When Eakins revealed his extraordinary painting, critics were brutal. The New York Times art critic described it as "so dreadful that the public may be well excused if it turn away in horror." much like the only female figure in the painting to the left of Dr. Gross. Notice no surgical masks, no scrubs, no surgical gloves - that didn't exist at the time. The patient was suffering from an infected femur bone and with no anesthesia, underwent the amputation procedure which was revolutionary and ended the butcher-surgeries performed up until then.

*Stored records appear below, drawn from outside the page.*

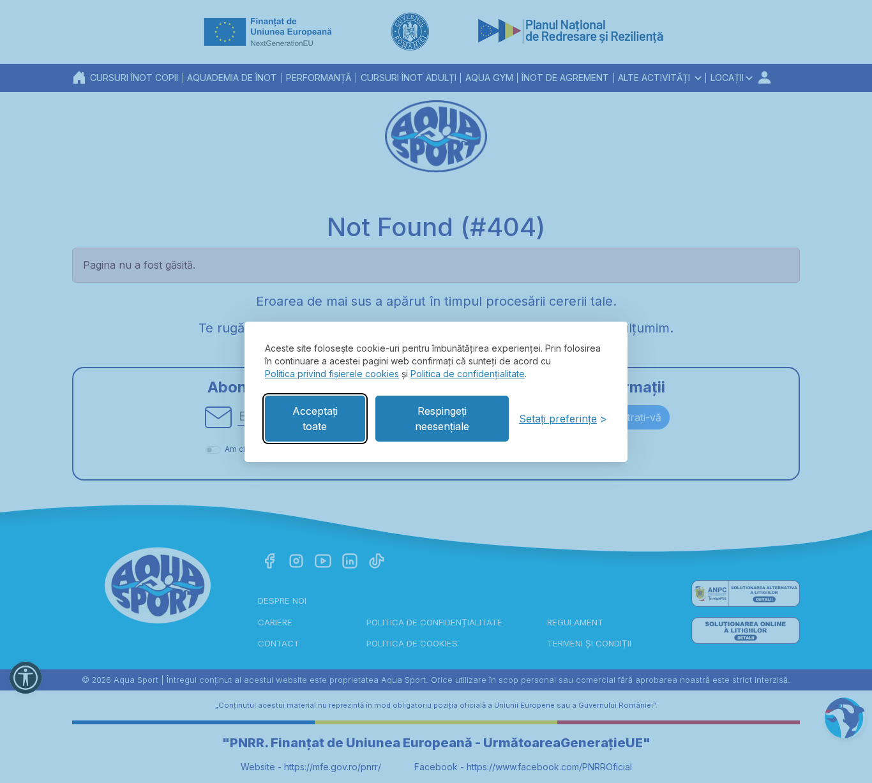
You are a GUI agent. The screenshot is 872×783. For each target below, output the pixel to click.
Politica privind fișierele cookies (332, 373)
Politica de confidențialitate (467, 373)
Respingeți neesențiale (442, 419)
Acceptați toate (315, 419)
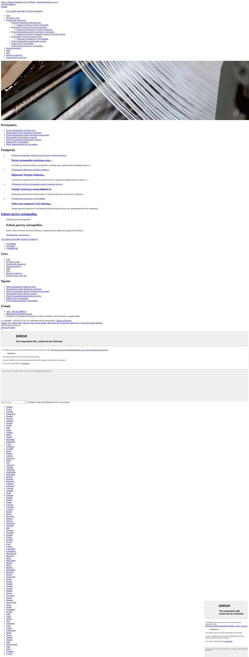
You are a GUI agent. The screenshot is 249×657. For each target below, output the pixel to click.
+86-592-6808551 (8, 4)
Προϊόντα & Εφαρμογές (16, 20)
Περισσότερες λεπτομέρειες (18, 235)
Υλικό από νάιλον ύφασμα (91, 323)
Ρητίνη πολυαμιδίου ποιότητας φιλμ (26, 22)
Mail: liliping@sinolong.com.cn (19, 314)
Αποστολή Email (8, 327)
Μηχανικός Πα (53, 323)
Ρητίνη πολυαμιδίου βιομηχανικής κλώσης (28, 41)
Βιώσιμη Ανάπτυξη (14, 55)
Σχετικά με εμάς (13, 18)
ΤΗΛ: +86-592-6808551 (16, 311)
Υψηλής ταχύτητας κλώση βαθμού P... (31, 189)
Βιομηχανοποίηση (13, 48)
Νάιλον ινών (6, 323)
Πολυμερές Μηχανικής (69, 323)
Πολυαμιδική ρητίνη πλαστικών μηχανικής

The ridiculous part of the initial criticism of the painting centered around the "violence" and the melodramatic woman's reaction - when in fact, it's one of the most important works of art of the 19th century. Eakins sold it for a paltry $200 in 1876 and it hung in the medical building and later the alumni building of Thomas Jefferson University until 2006, when the University voted to sell it to the National Gallery of Art and Crystal Bridges Museum of American Art for $68 million. But that's not the end of the story.
The sale to the two museums was deemed as a secretive act and efforts to keep the painting in Philadelphia, regarding it as an historic object, raised $30 million, with a bank agreeing to float a loan for the remainder. Other works of art owned by the Pennsylvania Academy of Fine Arts were thrown in as part of the final deal.